2. Crossflow: top intake fan cooling (if it's not a top exhaust AIO config) and potential for GPU passthrough heating.
3. Lighting: RGB on temperatures versus off versus the non-RGB version of the same DIMMs.
Good ideas. #3 is the easiest. Case airflow is a complicated one though. Like I've gotten my memory to error out just with a Nvidia FE card before because it blows directly onto the memory.
I like the CL and tREFI testing but it seems unclear from the current text what active cooler was used and what tRFC was set to. A related difficulty's stress tools (including also y-cruncher FFTv4 and Prime95 long) lack a benchmark component. So a common miss is all this work we do for stability and thermals rarely gets tied back to the question of whether it's actually worth it functionally as opposed to just for highmarking numbers. IMO y-cruncher timings or other memory intensive benches would be good data towards articulating a value proposition for CL24, 65+k tREFI, and such.
Active cooling is just a fan - will update to mention that. I also don't see the point in using y-cruncher or prime95 over a strictly memory stress test. It yet another factor introduced by putting the CPU into the mix. It can also be offset by just lowering the CPU frequency, negating the "stress" if would add.
The tests in the article were designed / setup to explore the characteristics of the memory itself, not the platform it is used with. Partially why a lower frequency was primary used. Not pushing the limits of the IMC so if errors came out, it was a likely memory related problem.
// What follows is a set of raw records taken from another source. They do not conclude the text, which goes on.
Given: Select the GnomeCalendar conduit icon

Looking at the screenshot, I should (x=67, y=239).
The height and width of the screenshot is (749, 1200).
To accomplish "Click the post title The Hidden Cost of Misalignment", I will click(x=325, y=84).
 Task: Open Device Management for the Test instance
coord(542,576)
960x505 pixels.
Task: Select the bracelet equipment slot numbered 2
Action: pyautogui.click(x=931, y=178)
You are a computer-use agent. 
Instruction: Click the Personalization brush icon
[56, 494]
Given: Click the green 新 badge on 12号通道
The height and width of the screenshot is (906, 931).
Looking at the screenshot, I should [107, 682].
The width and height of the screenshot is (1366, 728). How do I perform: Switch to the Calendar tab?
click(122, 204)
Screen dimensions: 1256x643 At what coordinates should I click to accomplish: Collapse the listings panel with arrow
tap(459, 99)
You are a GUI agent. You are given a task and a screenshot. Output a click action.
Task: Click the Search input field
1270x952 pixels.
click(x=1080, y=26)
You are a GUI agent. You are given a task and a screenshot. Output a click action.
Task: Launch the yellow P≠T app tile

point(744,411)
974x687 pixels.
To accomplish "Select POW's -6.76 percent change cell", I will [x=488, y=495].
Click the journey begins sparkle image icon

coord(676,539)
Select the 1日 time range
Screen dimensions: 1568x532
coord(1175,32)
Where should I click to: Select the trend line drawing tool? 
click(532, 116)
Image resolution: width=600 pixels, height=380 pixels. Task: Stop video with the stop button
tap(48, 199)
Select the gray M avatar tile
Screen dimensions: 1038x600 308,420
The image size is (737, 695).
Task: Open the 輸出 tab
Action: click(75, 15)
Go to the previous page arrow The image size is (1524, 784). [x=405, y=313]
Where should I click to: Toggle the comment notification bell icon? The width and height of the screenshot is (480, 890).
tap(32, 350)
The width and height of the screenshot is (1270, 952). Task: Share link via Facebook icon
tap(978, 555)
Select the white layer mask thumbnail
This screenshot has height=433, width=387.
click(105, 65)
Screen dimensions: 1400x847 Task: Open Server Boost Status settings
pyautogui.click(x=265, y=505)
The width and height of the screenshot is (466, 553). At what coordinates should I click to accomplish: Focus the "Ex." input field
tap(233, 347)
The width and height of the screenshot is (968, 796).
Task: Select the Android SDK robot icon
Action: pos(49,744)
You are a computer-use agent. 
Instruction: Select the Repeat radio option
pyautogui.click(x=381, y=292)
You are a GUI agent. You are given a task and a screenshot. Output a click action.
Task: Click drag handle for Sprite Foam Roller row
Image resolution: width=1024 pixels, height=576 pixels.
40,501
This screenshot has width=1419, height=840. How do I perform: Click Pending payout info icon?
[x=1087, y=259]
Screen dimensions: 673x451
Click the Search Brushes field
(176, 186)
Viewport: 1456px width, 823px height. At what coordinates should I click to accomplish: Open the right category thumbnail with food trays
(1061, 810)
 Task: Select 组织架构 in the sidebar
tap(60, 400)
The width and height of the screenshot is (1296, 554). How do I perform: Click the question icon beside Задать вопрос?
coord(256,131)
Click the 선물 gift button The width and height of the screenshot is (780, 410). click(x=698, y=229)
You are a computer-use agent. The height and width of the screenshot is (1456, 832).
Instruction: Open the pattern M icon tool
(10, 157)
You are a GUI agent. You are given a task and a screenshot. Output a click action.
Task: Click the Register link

Still lots of things that can be explored like all the other secondaries. That is know changes based on the CPU and motherboard.
I'm not set up to probe low CL but FWIW it's been my experience extending DDR5's default 3.9 μs tREFI has little effect on real world compute throughput once tRFC's tightened. I'm looking mainly at runtime shifts in working apps that max out dual channel DDR for like eight hours solid. But y-cruncher picks up on this too.
This is interesting. I've pushed M-die tRFC to values low enough I've backed it off after black screens and OCCT errors but not to a clear breaking point and not in single variable testing where instability could be unambiguously attributed to tRFC. I need the rig up for probably somewhere in the range of 42-56 hours of compute this weekend but will try leaning on tRFC more if some slack time opens up.
I was at tRFC2 376 tRFCSB 270 for DDR5-5600. Could not trigger a error even at 1.6v. didn't seem to matter if it was 1.25v or higher, that was the lowest it would go to boot. Changing it in windows below this would instantly BSOD or freeze outright.
Still haven't fully explored other factors. But knowing lowest tRFC is tied to frequency, it can still be played with. Higher CAS needs less voltage and to extent frequency x CAS are linked together.
So inclusive. All I found out is at 376-270, that is the lowest it could be stable at for 5600 regardless of the voltage and corresponding CAS linked to the voltage. For two different DIMMs using this specific SK Hynix A die. Larger sample is needed to narrow down if this is abnormal.
UPDATE:
I had some nice in person feedback from a Data Analyst. He pointed out the names of my graphs are incorrectly labeled because its not titled based on X&Y. This does not affect the data and can still be read as is.
Secondly it was assumed that when the graph flatline at the end, this was understood that is was showing equilibrium, ie it will not rise further in temperature due to the thermal dissipation from heat spreader out performing the thermal output of the memory.
Starting temperature is not the reason why one frequency or voltage ends up above or below another. To prove this I will need to make another chart where the temperature starts out at 60+ by using a hair dryer and plot the decline to the same equilibrium as previously shown.
Both will be done after I return from vacation.